Present the following data again exactly as it is shown.

******************************

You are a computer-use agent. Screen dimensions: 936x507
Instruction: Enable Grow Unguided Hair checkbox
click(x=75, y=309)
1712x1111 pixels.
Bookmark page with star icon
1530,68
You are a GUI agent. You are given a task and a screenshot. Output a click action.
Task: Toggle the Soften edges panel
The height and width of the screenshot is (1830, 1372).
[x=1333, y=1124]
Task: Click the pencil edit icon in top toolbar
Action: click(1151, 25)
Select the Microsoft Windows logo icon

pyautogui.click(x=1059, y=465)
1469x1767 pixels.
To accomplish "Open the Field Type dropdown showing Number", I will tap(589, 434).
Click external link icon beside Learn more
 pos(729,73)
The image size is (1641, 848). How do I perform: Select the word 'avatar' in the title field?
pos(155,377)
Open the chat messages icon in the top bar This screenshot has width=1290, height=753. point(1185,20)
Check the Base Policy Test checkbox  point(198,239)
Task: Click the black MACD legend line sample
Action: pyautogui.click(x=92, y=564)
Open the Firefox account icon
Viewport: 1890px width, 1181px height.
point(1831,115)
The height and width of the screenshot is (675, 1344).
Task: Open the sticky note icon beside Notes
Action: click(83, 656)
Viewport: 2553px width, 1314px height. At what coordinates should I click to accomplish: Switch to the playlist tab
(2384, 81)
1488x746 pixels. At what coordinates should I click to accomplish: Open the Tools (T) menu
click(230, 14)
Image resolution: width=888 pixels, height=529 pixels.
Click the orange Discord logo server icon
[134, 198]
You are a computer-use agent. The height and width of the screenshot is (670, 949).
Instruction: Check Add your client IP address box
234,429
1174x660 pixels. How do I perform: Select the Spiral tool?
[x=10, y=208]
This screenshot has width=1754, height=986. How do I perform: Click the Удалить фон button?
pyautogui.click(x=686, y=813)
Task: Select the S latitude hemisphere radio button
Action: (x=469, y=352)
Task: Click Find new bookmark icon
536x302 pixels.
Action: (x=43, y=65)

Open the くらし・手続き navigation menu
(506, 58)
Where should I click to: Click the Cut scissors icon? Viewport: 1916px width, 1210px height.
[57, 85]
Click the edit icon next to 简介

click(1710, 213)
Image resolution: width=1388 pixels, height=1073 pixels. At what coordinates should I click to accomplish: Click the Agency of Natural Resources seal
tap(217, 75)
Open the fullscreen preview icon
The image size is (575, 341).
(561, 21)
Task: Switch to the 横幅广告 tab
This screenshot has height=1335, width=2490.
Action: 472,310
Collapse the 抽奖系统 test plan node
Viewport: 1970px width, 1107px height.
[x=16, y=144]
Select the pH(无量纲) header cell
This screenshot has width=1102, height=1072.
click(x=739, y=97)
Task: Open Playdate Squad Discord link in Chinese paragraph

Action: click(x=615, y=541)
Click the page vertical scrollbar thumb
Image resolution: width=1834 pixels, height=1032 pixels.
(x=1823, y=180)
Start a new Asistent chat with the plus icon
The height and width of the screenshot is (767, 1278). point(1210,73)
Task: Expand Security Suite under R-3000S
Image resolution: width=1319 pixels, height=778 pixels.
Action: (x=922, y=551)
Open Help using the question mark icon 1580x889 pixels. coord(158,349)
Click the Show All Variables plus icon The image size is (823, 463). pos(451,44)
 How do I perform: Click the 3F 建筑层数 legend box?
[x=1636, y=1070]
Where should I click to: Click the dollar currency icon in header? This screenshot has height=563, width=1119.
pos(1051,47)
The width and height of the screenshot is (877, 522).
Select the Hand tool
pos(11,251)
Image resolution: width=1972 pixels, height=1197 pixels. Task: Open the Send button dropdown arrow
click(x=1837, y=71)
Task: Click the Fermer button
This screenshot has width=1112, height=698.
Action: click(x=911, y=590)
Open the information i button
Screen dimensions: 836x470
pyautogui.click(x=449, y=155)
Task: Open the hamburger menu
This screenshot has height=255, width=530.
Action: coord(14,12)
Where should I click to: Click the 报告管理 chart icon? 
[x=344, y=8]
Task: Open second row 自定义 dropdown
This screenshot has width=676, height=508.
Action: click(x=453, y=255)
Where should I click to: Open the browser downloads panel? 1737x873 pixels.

******************************

◆ **Problem solution**:
You are a computer-use agent. Screen dimensions: 936x507
Instruction: Enable Grow Unguided Hair checkbox
click(x=75, y=309)
1712x1111 pixels.
Bookmark page with star icon
1530,68
You are a GUI agent. You are given a task and a screenshot. Output a click action.
Task: Toggle the Soften edges panel
The height and width of the screenshot is (1830, 1372).
[x=1333, y=1124]
Task: Click the pencil edit icon in top toolbar
Action: click(1151, 25)
Select the Microsoft Windows logo icon

pyautogui.click(x=1059, y=465)
1469x1767 pixels.
To accomplish "Open the Field Type dropdown showing Number", I will tap(589, 434).
Click external link icon beside Learn more
 pos(729,73)
The image size is (1641, 848). How do I perform: Select the word 'avatar' in the title field?
pos(155,377)
Open the chat messages icon in the top bar This screenshot has width=1290, height=753. point(1185,20)
Check the Base Policy Test checkbox  point(198,239)
Task: Click the black MACD legend line sample
Action: pyautogui.click(x=92, y=564)
Open the Firefox account icon
Viewport: 1890px width, 1181px height.
point(1831,115)
The height and width of the screenshot is (675, 1344).
Task: Open the sticky note icon beside Notes
Action: click(83, 656)
Viewport: 2553px width, 1314px height. At what coordinates should I click to accomplish: Switch to the playlist tab
(2384, 81)
1488x746 pixels. At what coordinates should I click to accomplish: Open the Tools (T) menu
click(230, 14)
Image resolution: width=888 pixels, height=529 pixels.
Click the orange Discord logo server icon
[134, 198]
You are a computer-use agent. The height and width of the screenshot is (670, 949).
Instruction: Check Add your client IP address box
234,429
1174x660 pixels. How do I perform: Select the Spiral tool?
[x=10, y=208]
This screenshot has width=1754, height=986. How do I perform: Click the Удалить фон button?
pyautogui.click(x=686, y=813)
Task: Select the S latitude hemisphere radio button
Action: (x=469, y=352)
Task: Click Find new bookmark icon
536x302 pixels.
Action: (x=43, y=65)

Open the くらし・手続き navigation menu
(506, 58)
Where should I click to: Click the Cut scissors icon? Viewport: 1916px width, 1210px height.
[57, 85]
Click the edit icon next to 简介

click(1710, 213)
Image resolution: width=1388 pixels, height=1073 pixels. At what coordinates should I click to accomplish: Click the Agency of Natural Resources seal
tap(217, 75)
Open the fullscreen preview icon
The image size is (575, 341).
(561, 21)
Task: Switch to the 横幅广告 tab
This screenshot has height=1335, width=2490.
Action: 472,310
Collapse the 抽奖系统 test plan node
Viewport: 1970px width, 1107px height.
[x=16, y=144]
Select the pH(无量纲) header cell
This screenshot has width=1102, height=1072.
click(x=739, y=97)
Task: Open Playdate Squad Discord link in Chinese paragraph

Action: click(x=615, y=541)
Click the page vertical scrollbar thumb
Image resolution: width=1834 pixels, height=1032 pixels.
(x=1823, y=180)
Start a new Asistent chat with the plus icon
The height and width of the screenshot is (767, 1278). point(1210,73)
Task: Expand Security Suite under R-3000S
Image resolution: width=1319 pixels, height=778 pixels.
Action: (x=922, y=551)
Open Help using the question mark icon 1580x889 pixels. coord(158,349)
Click the Show All Variables plus icon The image size is (823, 463). pos(451,44)
 How do I perform: Click the 3F 建筑层数 legend box?
[x=1636, y=1070]
Where should I click to: Click the dollar currency icon in header? This screenshot has height=563, width=1119.
pos(1051,47)
The width and height of the screenshot is (877, 522).
Select the Hand tool
pos(11,251)
Image resolution: width=1972 pixels, height=1197 pixels. Task: Open the Send button dropdown arrow
click(x=1837, y=71)
Task: Click the Fermer button
This screenshot has width=1112, height=698.
Action: click(x=911, y=590)
Open the information i button
Screen dimensions: 836x470
pyautogui.click(x=449, y=155)
Task: Open the hamburger menu
This screenshot has height=255, width=530.
Action: coord(14,12)
Where should I click to: Click the 报告管理 chart icon? 
[x=344, y=8]
Task: Open second row 自定义 dropdown
This screenshot has width=676, height=508.
Action: click(x=453, y=255)
Where should I click to: Open the browser downloads panel? 1737x873 pixels.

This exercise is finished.